Improved PEGylation of Gold Nanoparticles for Quantitative Off-Axis Holography-based Detection of Biological Nanoparticles

Licentiate thesis, 2025

A central aspect of modern diagnostics is the detection of biomarkers, which calls for both sensitive and specific biosensing technologies. Biosensors are devices which based on various physicochemical principles are able to detect biomarkers by incorporating target-specific biological components. Due to their unique optical properties, gold nanoparticles (AuNPs) are often a core component of such techniques. The aim of this thesis is to investigate the use of twilight off-axis holographic microscopy combined with surface-modified AuNPs to specifically detect optically faint biological nanoparticles. In Paper I, twilight off-axis holography is introduced and the ability to verify detection based on material properties is investigated. It is demonstrated that by analyzing the real and imaginary parts of the complex-valued optical field, metallic particles can be discerned from dielectric material. Moreover, it is shown that dielectric particles below the detection limit can, through complex formation with functionalized AuNPs, be detected and quantified based on refractive index. In Paper II, this approach was further developed for the use of twilight off-axis holography for specific detection of biotin-modified lipid vesicles.

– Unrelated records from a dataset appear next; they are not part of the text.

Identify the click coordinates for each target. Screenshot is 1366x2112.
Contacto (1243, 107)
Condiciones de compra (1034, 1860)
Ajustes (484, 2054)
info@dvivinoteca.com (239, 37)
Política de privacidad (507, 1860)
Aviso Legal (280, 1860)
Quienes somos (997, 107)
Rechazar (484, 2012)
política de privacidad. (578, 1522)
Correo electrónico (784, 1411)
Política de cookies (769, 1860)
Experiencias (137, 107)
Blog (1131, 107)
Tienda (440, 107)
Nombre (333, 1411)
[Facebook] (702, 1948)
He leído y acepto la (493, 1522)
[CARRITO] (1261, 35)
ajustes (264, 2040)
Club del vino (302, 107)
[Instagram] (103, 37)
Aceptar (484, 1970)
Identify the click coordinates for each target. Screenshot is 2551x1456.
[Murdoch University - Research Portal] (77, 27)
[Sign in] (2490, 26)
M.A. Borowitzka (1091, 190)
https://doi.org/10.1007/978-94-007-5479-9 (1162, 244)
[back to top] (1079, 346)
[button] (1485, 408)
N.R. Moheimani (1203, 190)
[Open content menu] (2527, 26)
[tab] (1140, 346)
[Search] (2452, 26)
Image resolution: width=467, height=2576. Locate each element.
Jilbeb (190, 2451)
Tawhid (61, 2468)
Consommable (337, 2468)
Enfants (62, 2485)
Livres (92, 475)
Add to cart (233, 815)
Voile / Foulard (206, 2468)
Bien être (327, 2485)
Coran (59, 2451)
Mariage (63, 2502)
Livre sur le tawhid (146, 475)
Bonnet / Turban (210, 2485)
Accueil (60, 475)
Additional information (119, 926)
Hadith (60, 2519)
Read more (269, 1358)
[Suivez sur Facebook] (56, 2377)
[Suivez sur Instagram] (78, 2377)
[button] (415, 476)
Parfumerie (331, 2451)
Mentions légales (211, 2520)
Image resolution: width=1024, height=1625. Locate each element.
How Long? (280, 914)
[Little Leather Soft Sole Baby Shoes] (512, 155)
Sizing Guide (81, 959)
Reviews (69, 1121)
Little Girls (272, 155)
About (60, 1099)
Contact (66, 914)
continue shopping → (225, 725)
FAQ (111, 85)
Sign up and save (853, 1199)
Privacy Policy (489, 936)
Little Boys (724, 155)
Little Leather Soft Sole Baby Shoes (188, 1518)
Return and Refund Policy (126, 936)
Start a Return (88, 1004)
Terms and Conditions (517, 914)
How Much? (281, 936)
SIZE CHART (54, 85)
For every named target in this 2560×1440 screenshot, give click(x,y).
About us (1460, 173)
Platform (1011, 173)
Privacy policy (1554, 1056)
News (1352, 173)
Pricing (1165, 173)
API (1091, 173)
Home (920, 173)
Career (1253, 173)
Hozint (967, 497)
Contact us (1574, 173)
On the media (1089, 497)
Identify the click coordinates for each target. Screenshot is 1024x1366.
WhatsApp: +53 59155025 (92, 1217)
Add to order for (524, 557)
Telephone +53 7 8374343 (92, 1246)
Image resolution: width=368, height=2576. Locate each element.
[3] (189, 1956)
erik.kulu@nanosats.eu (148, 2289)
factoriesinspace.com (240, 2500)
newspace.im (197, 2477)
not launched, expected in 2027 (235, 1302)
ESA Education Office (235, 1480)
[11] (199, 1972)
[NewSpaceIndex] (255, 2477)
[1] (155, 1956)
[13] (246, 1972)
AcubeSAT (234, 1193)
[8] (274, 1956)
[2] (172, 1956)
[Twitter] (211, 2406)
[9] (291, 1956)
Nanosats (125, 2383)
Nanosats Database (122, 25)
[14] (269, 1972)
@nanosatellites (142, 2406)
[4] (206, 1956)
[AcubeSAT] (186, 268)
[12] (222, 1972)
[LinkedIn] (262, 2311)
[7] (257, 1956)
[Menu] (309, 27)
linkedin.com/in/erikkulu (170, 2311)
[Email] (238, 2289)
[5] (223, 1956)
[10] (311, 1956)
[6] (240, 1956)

To form specific complexes between AuNPs and biotinylated lipid vesicles, AuNPs were surface modified with streptavidin via biotinylated PEG attached to the AuNPs. Using holographic microscopy, waveguide scattering microscopy and surface plasmon resonance, it was demonstrated that surrounding non-biotinylated PEG may sterically hinder streptavidin-biotin interaction, requiring a thousandfold excess of streptavidin. By decreasing the molecular weight of non-biotinylated PEG, the biotin accessibility was significantly increased and streptavidin-modified AuNPs could be fabricated without the need for excessive protein consumption. Through complex formation with these AuNPs, lipid vesicles could be detected using twilight off-axis holographic microscopy with a sub-pM level of detection.